## Work item
Output should begin at the line holding "Open the 有道词典 recommended software link" and end at the last line of the entries; print those lines verbatim and no others.

## Data supplied
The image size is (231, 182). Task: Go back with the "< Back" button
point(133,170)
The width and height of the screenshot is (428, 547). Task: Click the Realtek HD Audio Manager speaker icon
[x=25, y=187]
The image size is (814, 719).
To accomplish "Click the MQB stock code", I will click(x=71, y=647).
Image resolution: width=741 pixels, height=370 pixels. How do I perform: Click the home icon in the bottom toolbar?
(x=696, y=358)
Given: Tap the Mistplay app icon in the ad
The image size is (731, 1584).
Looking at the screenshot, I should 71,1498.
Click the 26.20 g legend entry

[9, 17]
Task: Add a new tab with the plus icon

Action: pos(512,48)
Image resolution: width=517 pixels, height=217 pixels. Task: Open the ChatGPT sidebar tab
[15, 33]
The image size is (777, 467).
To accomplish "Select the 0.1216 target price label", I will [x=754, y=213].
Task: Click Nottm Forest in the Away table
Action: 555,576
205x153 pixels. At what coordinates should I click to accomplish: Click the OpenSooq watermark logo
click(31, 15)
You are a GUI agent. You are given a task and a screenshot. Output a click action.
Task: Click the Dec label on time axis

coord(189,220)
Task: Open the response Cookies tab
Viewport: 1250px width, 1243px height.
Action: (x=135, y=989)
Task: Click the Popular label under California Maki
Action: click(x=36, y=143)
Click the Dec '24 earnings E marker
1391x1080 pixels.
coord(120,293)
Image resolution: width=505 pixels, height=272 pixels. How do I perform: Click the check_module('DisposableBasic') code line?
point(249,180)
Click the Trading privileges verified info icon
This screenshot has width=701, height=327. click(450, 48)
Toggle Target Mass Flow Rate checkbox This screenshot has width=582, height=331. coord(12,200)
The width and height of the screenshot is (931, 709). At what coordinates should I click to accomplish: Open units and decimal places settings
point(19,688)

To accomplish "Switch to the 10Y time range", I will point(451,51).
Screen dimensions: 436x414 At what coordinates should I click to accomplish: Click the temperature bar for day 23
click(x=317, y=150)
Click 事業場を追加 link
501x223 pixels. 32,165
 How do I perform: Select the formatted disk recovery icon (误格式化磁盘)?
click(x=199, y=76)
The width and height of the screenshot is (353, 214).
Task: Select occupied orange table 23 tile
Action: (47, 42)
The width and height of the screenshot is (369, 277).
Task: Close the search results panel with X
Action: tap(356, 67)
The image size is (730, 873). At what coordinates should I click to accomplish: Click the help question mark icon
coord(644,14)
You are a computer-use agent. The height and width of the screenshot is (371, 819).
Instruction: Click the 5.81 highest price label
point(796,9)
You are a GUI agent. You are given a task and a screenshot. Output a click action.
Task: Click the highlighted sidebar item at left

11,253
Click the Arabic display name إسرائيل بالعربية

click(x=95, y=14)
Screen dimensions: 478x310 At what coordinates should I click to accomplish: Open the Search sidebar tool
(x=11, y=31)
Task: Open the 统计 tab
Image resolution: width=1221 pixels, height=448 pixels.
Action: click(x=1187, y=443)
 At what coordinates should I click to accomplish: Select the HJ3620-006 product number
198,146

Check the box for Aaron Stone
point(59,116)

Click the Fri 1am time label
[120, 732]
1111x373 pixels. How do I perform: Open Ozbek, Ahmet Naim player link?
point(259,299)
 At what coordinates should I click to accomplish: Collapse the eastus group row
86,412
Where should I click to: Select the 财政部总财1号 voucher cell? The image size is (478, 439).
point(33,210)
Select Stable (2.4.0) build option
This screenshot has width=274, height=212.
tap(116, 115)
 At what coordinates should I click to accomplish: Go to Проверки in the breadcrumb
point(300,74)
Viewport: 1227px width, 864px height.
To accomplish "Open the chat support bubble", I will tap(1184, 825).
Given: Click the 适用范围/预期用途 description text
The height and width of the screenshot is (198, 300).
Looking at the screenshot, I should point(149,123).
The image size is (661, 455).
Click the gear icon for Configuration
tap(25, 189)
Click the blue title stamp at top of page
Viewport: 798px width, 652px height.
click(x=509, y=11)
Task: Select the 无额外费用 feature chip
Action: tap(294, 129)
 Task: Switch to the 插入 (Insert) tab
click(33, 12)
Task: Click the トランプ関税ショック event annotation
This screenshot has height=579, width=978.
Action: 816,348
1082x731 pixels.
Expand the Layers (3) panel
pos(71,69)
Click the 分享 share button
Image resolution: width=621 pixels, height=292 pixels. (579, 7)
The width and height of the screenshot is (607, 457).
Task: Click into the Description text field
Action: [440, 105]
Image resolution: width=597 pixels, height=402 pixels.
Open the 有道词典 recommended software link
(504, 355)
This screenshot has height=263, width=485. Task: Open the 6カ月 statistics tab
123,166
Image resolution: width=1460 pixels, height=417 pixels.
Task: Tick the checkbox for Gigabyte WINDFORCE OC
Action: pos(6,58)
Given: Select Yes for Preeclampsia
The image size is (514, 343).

## Worked solution
Open the 有道词典 recommended software link
(504, 355)
This screenshot has height=263, width=485. Task: Open the 6カ月 statistics tab
123,166
Image resolution: width=1460 pixels, height=417 pixels.
Task: Tick the checkbox for Gigabyte WINDFORCE OC
Action: pos(6,58)
Given: Select Yes for Preeclampsia
The image size is (514, 343).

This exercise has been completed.